With the massive success of “Toy Story” and “Toy Story 2,” director Lee Unkrich admitted that he felt huge pressure to deliver on “Toy Story 3.” The third installment went on to gross more than the first two combined and was named the Best Movie of 2010 by Time magazine. It still holds up on Rotten Tomatoes, with a 98% Freshness rating among critics and an 89% audience score.

Detailed findings:

While Disney remains firmly dedicated to its animated roots, traditionally illustrated classics like “Bambi” and “Dumbo” have largely given way to computer-animated features such as the 2001’s “Monsters, Inc.” and 2003’s “Finding Nemo.”

Disney’s turn towards computer animation and 3D began with the release of Pixar’s ground-breaking 1995 release “Toy Story.” It was the first-ever feature created entirely with CGI technology, and it cemented a massively lucrative 12-year partnership with Disney and an eventual merger in 2006. The “Toy Story” franchise has gone on to become one of the top 25 highest grossing film franchises of all time, hauling in a whopping $2.6 billion worldwide.

Disney Animation Studios has capitalized on the momentum “Toy Story” created, releasing in the last decades titles such as “Tangled” (2010), “Big Hero 6” (2014), and “Moana” (2016), which have each grossed well over $500 million in box offices worldwide. Meanwhile, 2013’s “Frozen” has raked in nearly $1.3 billion.With this new generation of animated features, Disney and Pixar have continued to capture the imagination of global youth and convert parents into loyal, merchandise-buying customers.

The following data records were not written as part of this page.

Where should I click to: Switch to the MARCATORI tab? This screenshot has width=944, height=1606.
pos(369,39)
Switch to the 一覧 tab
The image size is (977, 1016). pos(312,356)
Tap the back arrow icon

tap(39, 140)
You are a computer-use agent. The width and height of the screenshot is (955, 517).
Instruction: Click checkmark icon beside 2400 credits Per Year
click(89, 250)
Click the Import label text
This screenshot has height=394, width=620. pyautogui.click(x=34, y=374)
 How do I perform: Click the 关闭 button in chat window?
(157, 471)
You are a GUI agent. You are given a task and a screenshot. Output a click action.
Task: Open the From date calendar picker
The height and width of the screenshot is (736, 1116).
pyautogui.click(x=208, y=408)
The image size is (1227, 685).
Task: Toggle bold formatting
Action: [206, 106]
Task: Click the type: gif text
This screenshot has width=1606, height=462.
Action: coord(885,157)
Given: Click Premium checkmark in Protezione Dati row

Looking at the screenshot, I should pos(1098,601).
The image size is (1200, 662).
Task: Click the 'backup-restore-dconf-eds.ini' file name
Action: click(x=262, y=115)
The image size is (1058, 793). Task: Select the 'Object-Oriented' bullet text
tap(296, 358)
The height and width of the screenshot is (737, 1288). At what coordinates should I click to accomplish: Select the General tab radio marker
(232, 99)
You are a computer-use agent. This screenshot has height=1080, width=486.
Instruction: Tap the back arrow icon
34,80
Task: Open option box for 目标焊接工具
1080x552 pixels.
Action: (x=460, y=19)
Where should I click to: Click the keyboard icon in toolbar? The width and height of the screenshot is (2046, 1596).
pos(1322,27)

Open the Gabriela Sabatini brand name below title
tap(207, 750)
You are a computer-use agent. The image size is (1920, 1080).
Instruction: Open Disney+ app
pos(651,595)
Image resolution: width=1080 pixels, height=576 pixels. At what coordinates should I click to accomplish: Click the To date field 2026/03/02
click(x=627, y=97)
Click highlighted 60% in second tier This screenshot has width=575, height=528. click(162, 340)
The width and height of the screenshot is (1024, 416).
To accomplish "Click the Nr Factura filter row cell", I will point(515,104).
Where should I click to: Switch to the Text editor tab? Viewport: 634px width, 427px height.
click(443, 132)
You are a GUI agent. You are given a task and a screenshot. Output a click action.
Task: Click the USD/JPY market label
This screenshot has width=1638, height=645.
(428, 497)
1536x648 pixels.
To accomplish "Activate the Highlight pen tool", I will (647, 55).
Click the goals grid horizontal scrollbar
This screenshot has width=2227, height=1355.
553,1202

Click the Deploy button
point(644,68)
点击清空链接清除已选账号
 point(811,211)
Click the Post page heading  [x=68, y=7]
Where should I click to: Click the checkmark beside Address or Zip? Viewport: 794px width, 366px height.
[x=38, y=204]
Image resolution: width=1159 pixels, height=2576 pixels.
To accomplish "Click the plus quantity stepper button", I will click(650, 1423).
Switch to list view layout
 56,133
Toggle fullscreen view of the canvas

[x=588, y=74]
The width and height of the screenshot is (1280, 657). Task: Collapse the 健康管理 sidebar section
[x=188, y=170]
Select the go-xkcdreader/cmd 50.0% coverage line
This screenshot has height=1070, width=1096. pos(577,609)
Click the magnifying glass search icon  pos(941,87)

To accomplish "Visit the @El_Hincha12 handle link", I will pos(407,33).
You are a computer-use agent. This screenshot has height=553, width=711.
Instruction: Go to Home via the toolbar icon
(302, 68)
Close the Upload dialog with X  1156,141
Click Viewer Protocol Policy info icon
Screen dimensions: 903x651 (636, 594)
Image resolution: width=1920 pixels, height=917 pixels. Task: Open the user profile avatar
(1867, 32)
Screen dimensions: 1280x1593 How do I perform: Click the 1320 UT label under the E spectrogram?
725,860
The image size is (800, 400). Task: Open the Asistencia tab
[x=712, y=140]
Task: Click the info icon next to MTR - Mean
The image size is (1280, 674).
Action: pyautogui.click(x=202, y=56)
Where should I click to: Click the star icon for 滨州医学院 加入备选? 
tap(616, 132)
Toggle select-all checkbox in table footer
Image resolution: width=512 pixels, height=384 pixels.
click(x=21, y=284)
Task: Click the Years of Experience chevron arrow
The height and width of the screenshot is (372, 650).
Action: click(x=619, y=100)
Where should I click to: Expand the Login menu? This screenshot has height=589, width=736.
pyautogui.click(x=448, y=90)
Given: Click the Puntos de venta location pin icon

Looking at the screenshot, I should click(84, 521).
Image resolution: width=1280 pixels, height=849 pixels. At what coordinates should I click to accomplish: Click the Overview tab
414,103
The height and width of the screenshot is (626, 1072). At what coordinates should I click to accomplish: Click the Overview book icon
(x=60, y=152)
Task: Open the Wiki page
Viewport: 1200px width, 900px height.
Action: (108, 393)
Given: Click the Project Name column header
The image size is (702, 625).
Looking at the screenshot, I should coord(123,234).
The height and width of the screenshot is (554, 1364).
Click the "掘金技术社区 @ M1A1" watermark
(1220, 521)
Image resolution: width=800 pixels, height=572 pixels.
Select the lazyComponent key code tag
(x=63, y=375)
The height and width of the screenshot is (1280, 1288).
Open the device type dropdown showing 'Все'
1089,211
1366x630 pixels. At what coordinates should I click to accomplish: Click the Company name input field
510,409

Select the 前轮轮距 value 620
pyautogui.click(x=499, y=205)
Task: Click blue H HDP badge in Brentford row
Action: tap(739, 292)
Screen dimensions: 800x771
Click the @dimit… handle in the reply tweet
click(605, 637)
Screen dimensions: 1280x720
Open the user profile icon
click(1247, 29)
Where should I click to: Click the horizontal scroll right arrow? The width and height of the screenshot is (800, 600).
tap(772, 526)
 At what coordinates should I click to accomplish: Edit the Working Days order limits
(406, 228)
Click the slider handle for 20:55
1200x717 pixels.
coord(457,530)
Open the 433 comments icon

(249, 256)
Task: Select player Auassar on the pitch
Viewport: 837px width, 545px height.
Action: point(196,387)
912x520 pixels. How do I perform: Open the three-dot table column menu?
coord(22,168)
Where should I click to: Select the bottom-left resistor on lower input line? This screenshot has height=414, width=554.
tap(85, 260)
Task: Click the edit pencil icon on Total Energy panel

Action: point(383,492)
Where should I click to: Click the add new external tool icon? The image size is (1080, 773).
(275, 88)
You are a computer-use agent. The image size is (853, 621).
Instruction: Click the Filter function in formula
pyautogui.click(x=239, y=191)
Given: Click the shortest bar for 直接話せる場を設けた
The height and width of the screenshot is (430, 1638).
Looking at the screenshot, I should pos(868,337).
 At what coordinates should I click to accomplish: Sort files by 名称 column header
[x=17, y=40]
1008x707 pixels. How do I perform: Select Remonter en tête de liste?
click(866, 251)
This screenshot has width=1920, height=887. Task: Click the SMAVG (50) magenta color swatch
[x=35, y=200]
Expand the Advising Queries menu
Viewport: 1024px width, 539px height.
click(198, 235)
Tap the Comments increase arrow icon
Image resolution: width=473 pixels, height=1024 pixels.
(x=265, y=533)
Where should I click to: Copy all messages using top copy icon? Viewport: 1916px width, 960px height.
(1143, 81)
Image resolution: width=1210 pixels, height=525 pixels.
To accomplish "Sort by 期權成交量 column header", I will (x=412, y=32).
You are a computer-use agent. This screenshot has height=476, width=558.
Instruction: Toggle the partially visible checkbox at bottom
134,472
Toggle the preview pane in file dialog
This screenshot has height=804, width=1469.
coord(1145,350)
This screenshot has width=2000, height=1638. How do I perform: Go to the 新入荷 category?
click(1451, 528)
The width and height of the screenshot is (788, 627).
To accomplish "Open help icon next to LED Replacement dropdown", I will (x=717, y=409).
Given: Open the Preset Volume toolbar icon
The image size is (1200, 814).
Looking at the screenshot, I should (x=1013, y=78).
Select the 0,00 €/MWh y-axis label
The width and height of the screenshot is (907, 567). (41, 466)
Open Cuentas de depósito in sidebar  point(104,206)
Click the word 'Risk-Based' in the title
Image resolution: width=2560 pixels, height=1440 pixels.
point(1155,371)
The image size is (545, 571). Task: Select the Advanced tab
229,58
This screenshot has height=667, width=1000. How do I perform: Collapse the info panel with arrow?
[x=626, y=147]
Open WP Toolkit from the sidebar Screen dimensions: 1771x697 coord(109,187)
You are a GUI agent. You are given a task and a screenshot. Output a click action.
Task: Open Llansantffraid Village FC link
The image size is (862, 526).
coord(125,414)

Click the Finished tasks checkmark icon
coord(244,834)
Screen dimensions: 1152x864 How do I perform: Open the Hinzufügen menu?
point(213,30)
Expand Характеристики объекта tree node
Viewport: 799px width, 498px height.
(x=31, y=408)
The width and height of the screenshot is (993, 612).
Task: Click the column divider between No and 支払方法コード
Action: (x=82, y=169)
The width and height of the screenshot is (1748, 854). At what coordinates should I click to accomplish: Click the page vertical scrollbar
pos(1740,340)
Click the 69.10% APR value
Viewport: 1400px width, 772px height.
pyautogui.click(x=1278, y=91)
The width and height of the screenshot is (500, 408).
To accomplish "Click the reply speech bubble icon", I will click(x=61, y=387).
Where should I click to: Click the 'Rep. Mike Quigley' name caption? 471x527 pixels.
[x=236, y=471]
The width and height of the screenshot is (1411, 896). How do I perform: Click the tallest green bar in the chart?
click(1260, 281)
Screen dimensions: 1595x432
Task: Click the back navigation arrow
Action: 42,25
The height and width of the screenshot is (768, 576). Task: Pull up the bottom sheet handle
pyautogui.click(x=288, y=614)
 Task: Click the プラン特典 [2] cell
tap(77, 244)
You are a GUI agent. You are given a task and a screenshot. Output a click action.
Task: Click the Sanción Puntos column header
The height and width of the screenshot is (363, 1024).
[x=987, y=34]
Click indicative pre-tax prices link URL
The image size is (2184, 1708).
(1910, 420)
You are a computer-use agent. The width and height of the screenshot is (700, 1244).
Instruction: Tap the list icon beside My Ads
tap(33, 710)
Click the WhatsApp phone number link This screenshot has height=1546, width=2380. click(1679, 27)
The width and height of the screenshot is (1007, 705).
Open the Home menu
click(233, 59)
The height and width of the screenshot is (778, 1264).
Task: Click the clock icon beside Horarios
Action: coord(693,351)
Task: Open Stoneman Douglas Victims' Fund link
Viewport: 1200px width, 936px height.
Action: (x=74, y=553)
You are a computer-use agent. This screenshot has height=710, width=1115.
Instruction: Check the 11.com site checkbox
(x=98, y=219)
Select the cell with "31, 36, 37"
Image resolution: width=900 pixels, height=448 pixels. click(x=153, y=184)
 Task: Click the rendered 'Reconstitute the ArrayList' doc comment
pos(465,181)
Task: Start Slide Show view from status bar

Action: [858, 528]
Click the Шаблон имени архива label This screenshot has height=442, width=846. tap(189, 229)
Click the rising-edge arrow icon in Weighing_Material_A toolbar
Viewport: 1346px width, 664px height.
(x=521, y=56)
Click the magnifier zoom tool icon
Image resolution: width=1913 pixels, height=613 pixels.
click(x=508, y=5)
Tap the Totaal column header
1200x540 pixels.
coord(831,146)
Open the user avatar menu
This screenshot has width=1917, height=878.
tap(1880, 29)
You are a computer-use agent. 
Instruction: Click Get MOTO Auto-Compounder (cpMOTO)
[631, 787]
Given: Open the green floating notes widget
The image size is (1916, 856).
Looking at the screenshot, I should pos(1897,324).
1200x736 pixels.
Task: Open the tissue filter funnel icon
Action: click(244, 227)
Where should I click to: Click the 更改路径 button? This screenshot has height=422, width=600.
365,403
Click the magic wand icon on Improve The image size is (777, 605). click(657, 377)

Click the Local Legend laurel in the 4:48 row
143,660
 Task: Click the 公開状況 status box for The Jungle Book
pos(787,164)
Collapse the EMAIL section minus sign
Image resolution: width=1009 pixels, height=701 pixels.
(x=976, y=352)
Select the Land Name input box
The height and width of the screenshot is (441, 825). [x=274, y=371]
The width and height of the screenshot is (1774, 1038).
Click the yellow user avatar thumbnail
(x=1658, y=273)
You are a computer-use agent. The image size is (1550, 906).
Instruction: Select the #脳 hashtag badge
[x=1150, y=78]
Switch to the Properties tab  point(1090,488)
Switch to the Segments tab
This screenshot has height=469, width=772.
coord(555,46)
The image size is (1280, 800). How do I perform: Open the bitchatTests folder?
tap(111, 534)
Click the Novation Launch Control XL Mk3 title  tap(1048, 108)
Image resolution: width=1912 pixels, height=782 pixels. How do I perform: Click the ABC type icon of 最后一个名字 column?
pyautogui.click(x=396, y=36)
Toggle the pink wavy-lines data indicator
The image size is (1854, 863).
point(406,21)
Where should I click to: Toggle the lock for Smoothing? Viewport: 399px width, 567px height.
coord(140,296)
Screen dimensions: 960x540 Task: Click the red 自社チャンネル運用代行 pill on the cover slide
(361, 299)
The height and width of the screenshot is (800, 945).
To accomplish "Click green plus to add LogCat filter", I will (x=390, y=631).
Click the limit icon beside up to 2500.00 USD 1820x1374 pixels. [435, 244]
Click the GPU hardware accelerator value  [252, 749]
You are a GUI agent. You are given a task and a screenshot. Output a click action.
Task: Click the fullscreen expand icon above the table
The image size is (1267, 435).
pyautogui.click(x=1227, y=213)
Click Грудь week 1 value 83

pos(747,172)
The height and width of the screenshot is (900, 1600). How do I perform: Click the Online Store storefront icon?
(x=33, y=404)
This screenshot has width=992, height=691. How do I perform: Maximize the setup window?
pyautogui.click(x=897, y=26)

With such a deep and influential animated film catalog, one might easily forget that Disney has also created some hugely successful live-action features. From “Old Yeller” (1957) to “Lincoln” (2012), Disney’s live-action releases complement its animated offerings with action, drama, and mystery, appealing to both adults and children. Some of the most popular live-action features in Disney’s collection have come from its LucasFilm imprint. Since acquiring LucasFilm in 2012, Disney has expanded the iconic Star Wars franchise, reviving classic characters and weaving new voices into the saga.

Methodology:

To be considered for this ranking, a film had to have attracted a total of at least 10,000 user ratings on IMDb, 10 Tomatometer critic reviews, and to have been produced by either Walt Disney Pictures or Walt Disney Productions. 24/7 Tempo’s index tallied an average for each film using its average audience rating on Rotten Tomatoes and average user rating on Internet Movie Database, each weighted by the number of votes. We then averaged the combined user rating with the film’s Rotten Tomatoes’ average critic rating.